«Quel prete ha preso i soldi dell’azienda saltata in aria»

24 Maggio 2015

Le accuse dei fedeli a un sacerdote marsicano, la Procura ha aperto un’inchiesta La raccolta fondi era destinata alle famiglie colpite dalla tragedia di Tagliacozzo

AVEZZANO. È accusato di aver raccolto soldi tra i fedeli della sua parrocchia da destinare alla famiglia Paolelli di Tagliacozzo, proprietaria dell’azienda di fuochi d’artificio saltata in aria l’estate scorsa. Circa duemila euro che però ai Paolelli non sono mai arrivati. Un sacerdote di Avezzano è stato denunciato ai carabinieri della compagnia di Tagliacozzo. L’indagine è stata avviata e sul caso anche la procura della Repubblica ha aperto un fascicolo.

I fatti risalgono all’estate dell’anno scorso. A luglio la più nota azienda di pirotecnica della Marsica, la Paolelli di Tagliacozzo, saltò in aria lasciando dietro di sé morte e disperazione. A seguito della violenta esplosione morirono tre persone Valerio Paolelli, 37enne, figlio del patron dell’azienda, Antonello D’Ambrosio, 33enne di Broccostella (Frosinone) e Antonio Morsani, 47 anni, originario di Rieti. Una triste pagina di cronaca che ha sconvolto la Marsica e l’intero Abruzzo.

Diverse le raccolte fondi organizzate, in tutto il comprensorio, nei mesi seguenti alla tragedia. I soldi venivano chiesti per aiutare le famiglie dei giovani scomparsi, che oltre al terribile lutto, si sono ritrovate improvvisamente senza il lavoro del capofamiglia.

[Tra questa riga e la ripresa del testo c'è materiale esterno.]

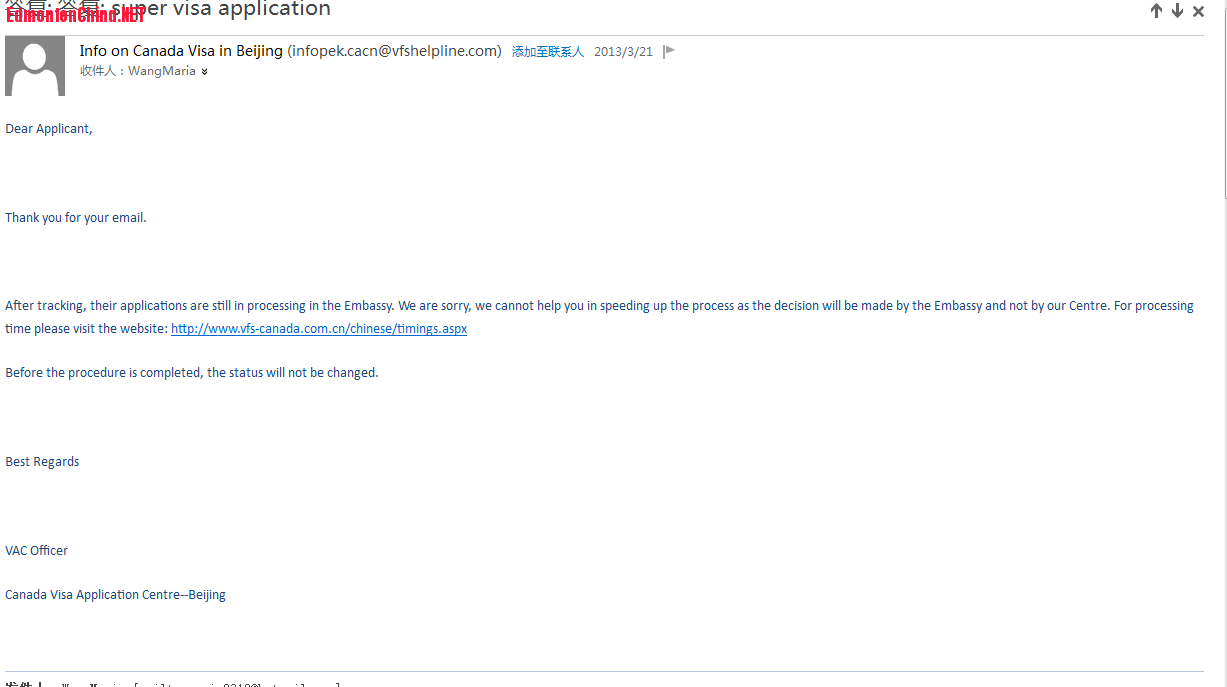Click 'Canada Visa Application Centre--Beijing' signature text

click(x=115, y=594)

A quanto pare anche il sacerdote avezzanese finito in un vespaio di polemiche ha avviato nella sua comunità di fedeli una raccolta. Dall’altare ha predicato più di una volta che i soldi sarebbero andati alle famiglie colpite dalla sciagura. La comunità ha così subito risposto all’invito del parroco e ha iniziato a fare le donazioni. La cifra raccolta, secondo quanto denunciato dai parrocchiani che si sono rivolti in caserma, si aggira intorno a duemila euro. Soldi che però né ai Paolelli né agli altri familiari colpiti dal lutto sono mai arrivati.

I fedeli della comunità marsicana, molto attenti alle spese della propria chiesa, hanno accertato che i fondi non erano mai arrivati a chi promesso e così si sono rivolti ai militari dell’Arma.

Le indagini sono attualmente in corso e i carabinieri mantengono uno stretto riserbo. Solamente a conclusione degli accertamenti sarà chiaro se il reato contestato sarà quello di truffa, di sottrazione indebita o di furto. (m.t.)